In response to the various references to using DISTINCT, keep in mind that DISTINCT will only save you if the values are duplicates. Once the values diverge, DISTINCT won't keep your MERGE from erroring and it won't keep your UPDATE from picking one at random. Much better to use partitioning to deterministically select one of the values (and to have a defensible criteria for selecting which value).
Personally, I think DISTINCT (outside of ETL scenarios) is a potential code-smell. I avoid using it in the final SELECT clause of a query and strive only to use it in well-scoped sub-queries where I understand exactly why I am using it. Even then I think DISTINCT is really a shortcut and should probably be thought about as a shortcut for a more verbose form that expresses the actual intent.

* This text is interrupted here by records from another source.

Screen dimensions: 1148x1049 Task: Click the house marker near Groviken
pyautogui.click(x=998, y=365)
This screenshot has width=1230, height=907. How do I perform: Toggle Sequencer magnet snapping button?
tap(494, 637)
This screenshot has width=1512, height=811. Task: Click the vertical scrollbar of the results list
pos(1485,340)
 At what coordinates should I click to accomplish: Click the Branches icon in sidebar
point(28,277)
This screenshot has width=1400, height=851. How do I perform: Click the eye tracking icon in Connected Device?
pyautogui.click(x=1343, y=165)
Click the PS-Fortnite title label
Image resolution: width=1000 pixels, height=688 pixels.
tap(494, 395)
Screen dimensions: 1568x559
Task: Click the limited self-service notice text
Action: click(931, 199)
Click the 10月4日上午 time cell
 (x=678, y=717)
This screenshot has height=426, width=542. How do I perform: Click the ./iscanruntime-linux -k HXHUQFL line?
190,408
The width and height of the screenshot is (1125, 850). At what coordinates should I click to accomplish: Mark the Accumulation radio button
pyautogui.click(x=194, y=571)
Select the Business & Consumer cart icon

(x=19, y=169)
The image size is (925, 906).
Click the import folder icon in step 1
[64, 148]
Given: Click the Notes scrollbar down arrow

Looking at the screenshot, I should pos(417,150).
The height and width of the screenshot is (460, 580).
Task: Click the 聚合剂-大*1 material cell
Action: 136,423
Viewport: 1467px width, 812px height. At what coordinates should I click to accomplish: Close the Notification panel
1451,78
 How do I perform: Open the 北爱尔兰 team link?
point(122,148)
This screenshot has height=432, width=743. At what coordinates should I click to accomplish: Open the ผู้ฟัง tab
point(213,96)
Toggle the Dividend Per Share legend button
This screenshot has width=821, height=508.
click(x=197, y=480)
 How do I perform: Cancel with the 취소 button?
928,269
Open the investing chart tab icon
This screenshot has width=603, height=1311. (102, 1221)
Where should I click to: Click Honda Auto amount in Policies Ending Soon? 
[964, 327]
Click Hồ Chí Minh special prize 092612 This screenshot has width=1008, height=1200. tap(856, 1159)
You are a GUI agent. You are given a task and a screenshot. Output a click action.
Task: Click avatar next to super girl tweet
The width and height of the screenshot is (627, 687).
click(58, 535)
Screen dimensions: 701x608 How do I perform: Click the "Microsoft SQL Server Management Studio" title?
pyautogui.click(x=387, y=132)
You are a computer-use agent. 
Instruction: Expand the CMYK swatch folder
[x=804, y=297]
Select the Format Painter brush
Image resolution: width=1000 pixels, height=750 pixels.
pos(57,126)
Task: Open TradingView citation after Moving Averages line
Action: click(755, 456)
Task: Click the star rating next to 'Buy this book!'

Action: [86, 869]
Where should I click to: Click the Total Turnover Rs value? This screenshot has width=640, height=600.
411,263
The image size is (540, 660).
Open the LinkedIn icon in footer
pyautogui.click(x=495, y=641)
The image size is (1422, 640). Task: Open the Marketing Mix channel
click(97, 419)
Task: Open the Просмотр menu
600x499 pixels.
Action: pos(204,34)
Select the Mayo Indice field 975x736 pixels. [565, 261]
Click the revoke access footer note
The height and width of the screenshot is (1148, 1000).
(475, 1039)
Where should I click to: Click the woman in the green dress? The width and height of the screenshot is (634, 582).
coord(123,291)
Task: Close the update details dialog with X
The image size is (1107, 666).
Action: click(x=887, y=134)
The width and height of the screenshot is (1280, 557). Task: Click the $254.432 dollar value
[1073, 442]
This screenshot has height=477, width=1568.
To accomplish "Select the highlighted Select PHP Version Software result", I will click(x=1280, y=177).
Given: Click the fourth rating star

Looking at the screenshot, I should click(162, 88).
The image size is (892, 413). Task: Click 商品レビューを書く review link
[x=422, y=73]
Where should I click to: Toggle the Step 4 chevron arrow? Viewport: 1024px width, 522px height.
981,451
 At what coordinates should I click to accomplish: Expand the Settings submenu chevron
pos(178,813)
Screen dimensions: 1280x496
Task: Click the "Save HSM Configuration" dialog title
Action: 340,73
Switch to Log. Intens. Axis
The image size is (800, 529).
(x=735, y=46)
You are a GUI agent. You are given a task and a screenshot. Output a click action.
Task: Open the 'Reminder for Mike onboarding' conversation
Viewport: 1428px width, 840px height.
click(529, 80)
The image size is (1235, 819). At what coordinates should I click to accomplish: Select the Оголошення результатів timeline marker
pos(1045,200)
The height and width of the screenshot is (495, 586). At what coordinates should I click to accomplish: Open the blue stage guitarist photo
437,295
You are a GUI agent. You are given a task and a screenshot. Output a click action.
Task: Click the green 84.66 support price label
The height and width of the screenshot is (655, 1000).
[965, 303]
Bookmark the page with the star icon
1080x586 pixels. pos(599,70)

For instance, let's assume I have a M:M join table and I want to identify all the records on one side that have joins in the join table, so I do something like:
SELECT DISTINCT Col2 From JoinTable;
An alternative way of looking at that would be to do something like this:
SELECT Col2 FROM Table2 WHERE EXISTS (
SELECT * FROM JoinTable WHERE Table2.Col2 = JoinTable.Col2
The point it, what I'm really asking for is a list of all of the Col2 values (which should be the primary key of a table somewhere) that have one or more matching records in the JoinTable. In general, looking for DISTINCT values that aren't foreign keys is a hint that there may be a missing table in your schema. The fact that you are looking for DISTINCT values indicates that the values reference distinct objects, and if you haven't surfaced those objects in your schema, you're missing something.
I'll still use DISTINCT (it's a lot shorter than the alternative syntax), but I try to limit myself to scenarios where I could replace it with the alternate syntax.
While I'm on this kick, keep in mind that GROUP BY can be just another way of saying DISTINCT! That means that using GROUP BY at the top level of a multi-join query is a major code-smell (and can result in inefficient queries). Ditto for UNION without ALL, etc.